JOB: Write out the rows word for word, from the line containing "Click the ProductBuildVersion 13G36 value" through the last line of the rows.
»»
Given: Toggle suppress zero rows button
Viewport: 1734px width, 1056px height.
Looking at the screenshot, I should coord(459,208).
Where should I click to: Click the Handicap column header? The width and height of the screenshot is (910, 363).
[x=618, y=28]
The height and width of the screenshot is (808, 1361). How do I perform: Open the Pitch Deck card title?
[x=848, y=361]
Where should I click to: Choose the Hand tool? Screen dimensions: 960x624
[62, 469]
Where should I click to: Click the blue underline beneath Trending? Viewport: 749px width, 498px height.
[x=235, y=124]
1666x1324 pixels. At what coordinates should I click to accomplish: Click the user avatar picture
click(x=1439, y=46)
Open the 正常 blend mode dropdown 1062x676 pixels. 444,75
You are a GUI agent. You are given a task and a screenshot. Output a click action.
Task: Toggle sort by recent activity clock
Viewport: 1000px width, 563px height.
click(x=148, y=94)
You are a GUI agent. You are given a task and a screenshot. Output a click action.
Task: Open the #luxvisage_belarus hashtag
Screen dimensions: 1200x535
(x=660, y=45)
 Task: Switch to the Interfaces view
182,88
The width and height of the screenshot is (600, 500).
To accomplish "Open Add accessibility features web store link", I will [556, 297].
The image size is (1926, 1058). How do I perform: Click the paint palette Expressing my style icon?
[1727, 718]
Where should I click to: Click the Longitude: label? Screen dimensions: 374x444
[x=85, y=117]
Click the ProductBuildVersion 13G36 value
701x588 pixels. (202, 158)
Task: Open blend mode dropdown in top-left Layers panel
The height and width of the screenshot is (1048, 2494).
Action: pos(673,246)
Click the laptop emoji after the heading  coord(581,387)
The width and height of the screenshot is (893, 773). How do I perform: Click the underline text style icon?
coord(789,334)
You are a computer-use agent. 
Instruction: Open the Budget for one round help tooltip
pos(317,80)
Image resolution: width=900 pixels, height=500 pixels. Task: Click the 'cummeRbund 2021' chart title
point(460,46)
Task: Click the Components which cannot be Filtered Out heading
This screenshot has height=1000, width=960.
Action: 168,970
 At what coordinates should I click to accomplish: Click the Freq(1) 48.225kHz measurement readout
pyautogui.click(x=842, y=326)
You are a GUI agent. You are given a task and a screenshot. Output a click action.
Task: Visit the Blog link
««
TASK RESPONSE:
Click the ProductBuildVersion 13G36 value
701x588 pixels. (202, 158)
Task: Open blend mode dropdown in top-left Layers panel
The height and width of the screenshot is (1048, 2494).
Action: pos(673,246)
Click the laptop emoji after the heading  coord(581,387)
The width and height of the screenshot is (893, 773). How do I perform: Click the underline text style icon?
coord(789,334)
You are a computer-use agent. 
Instruction: Open the Budget for one round help tooltip
pos(317,80)
Image resolution: width=900 pixels, height=500 pixels. Task: Click the 'cummeRbund 2021' chart title
point(460,46)
Task: Click the Components which cannot be Filtered Out heading
This screenshot has height=1000, width=960.
Action: 168,970
 At what coordinates should I click to accomplish: Click the Freq(1) 48.225kHz measurement readout
pyautogui.click(x=842, y=326)
You are a GUI agent. You are given a task and a screenshot. Output a click action.
Task: Visit the Blog link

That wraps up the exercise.